• _Data entries_:
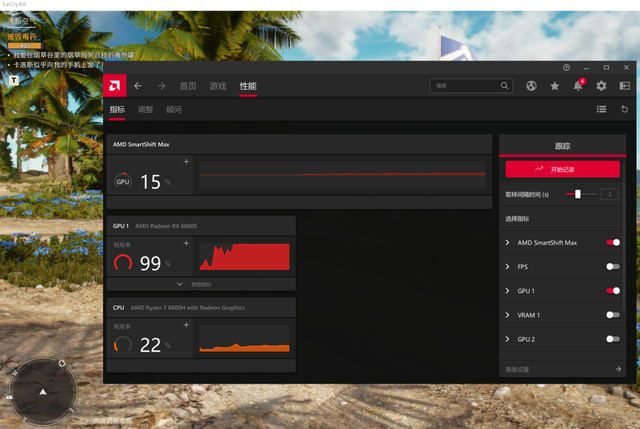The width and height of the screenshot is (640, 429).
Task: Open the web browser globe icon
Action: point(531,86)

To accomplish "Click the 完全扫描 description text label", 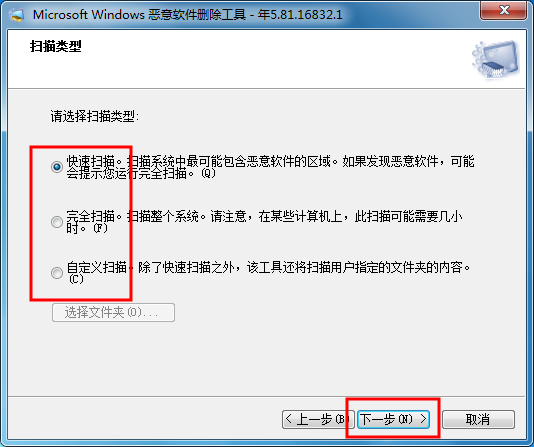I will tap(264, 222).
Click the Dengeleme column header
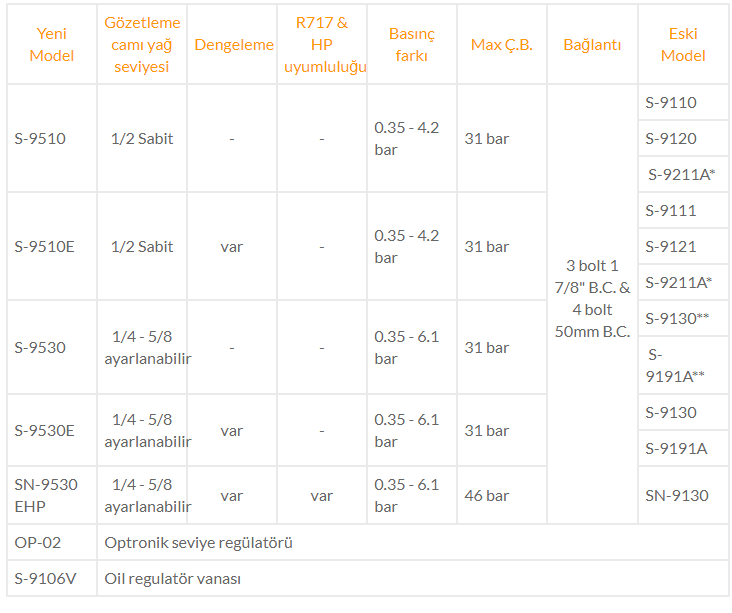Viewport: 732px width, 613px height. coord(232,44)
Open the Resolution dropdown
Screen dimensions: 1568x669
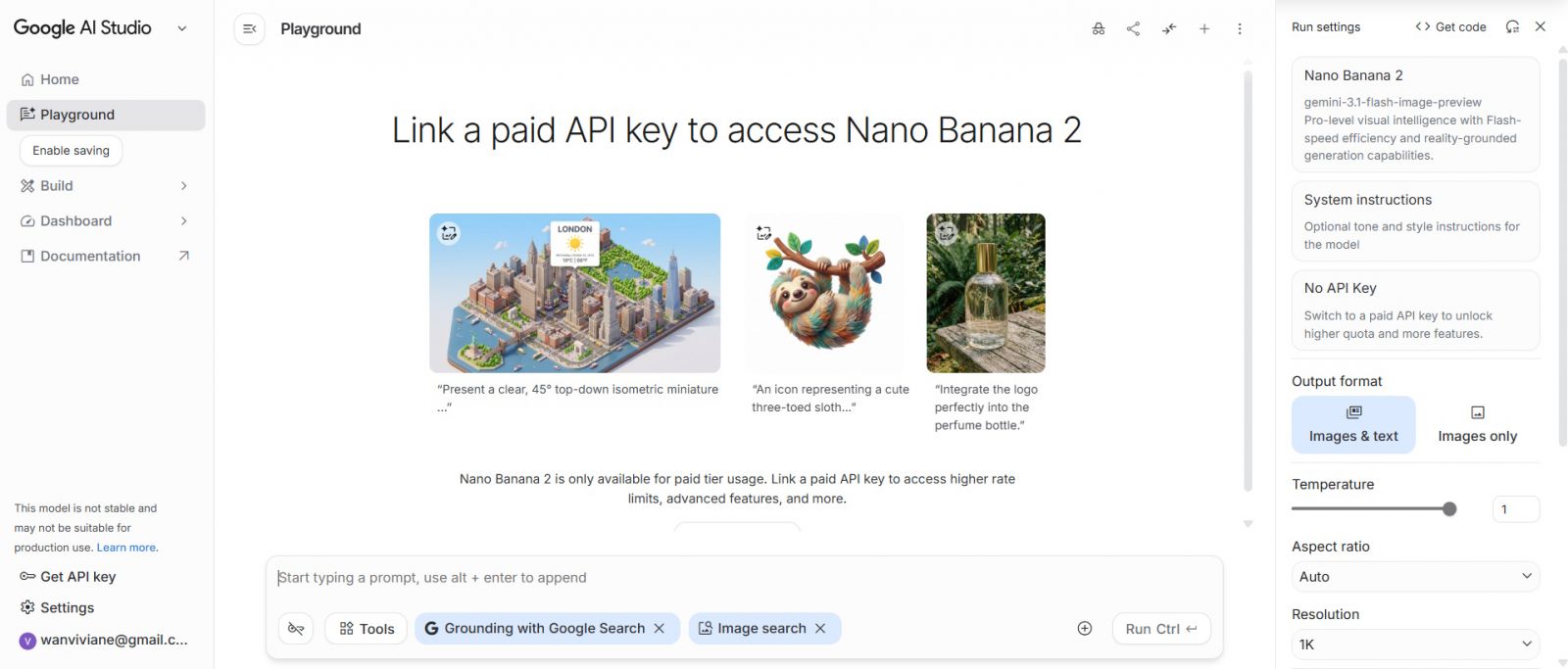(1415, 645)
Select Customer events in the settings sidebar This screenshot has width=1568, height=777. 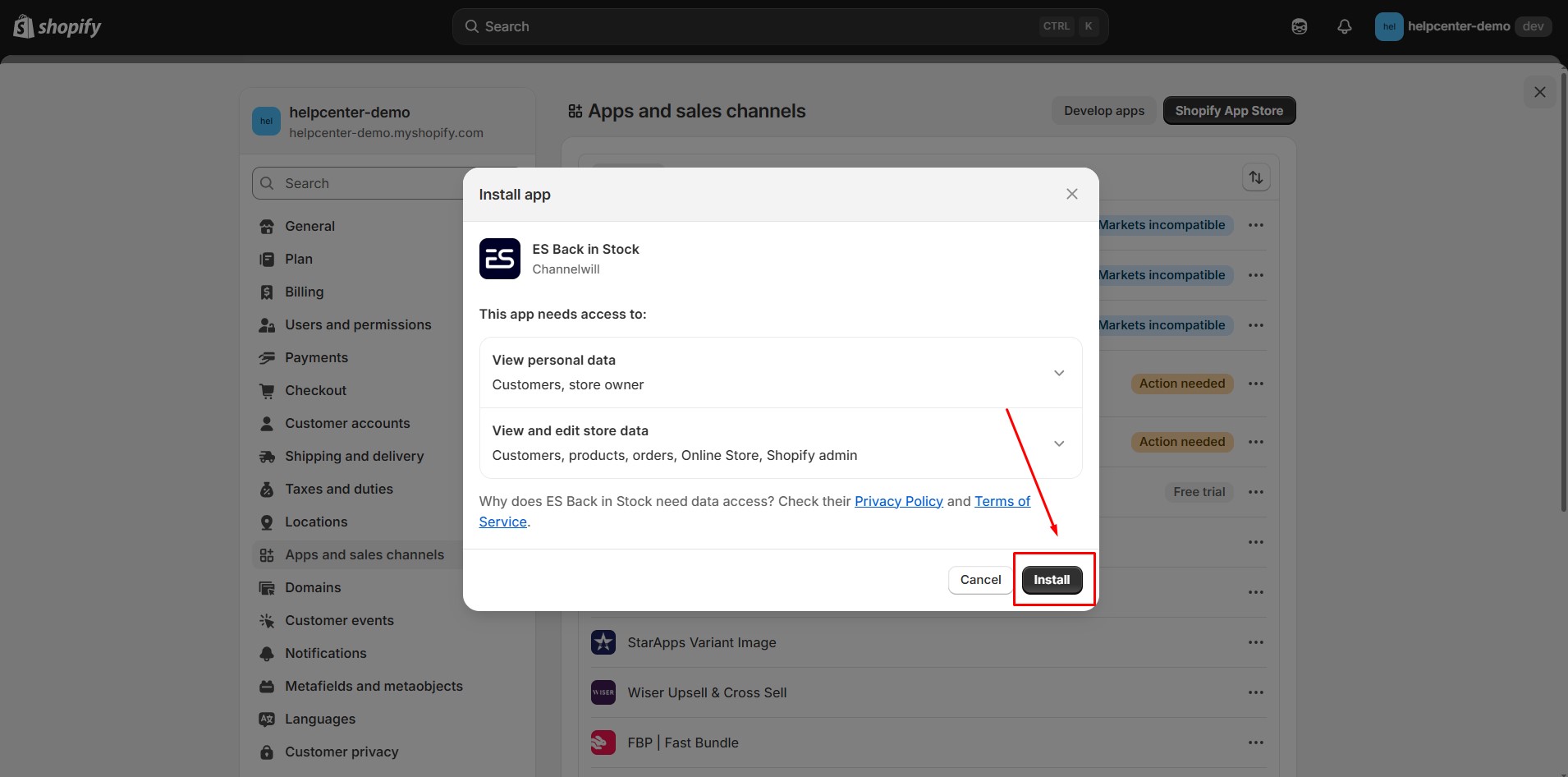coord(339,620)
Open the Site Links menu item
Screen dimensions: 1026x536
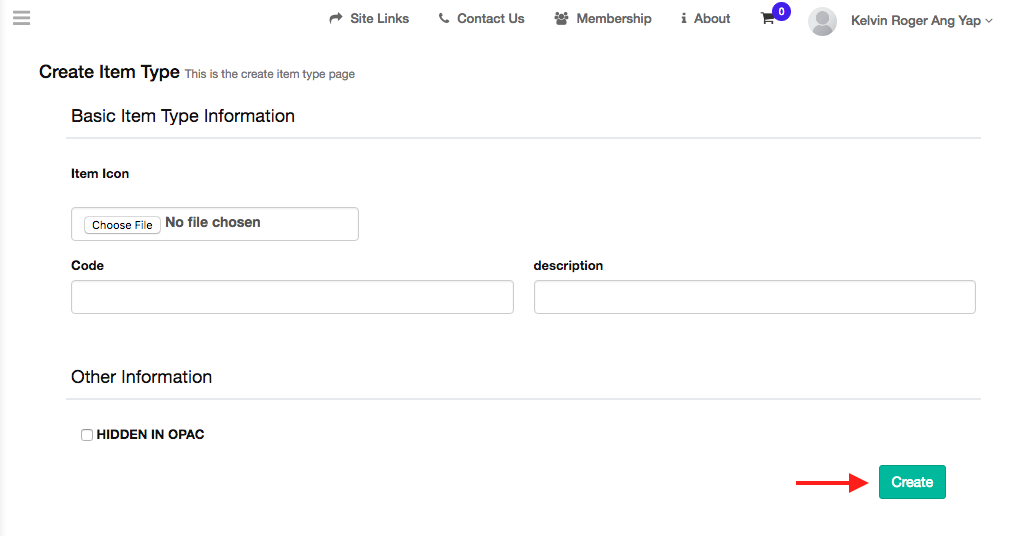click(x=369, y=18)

==

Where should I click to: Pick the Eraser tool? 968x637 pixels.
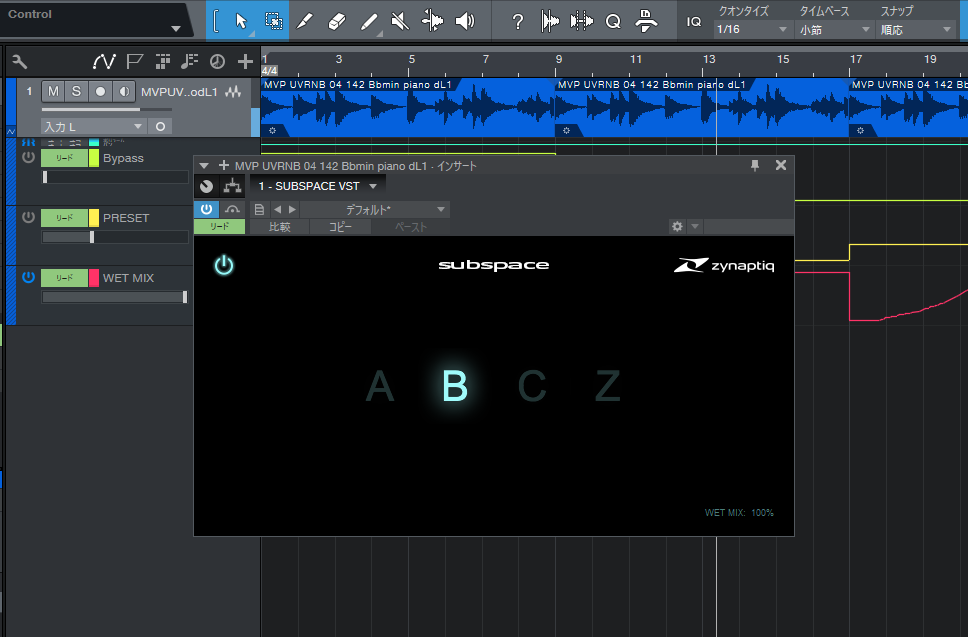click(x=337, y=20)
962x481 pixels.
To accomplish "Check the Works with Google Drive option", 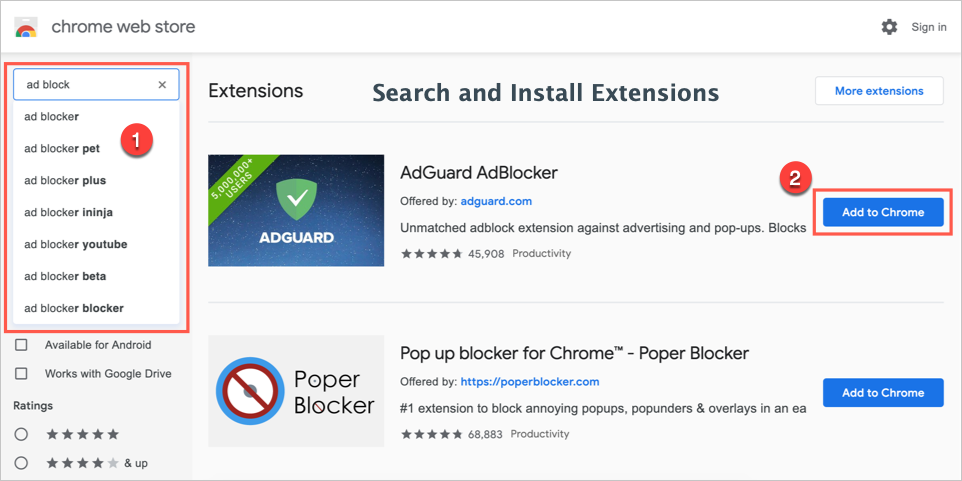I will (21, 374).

• _Task instructions_:
Which of the lines above contain the string "Open", matching case exactly? Find each one and copy it out in full.

• _Reply to the task_:
Task: Open the web browser globe icon
Open the Resolution dropdown
Open the Site Links menu item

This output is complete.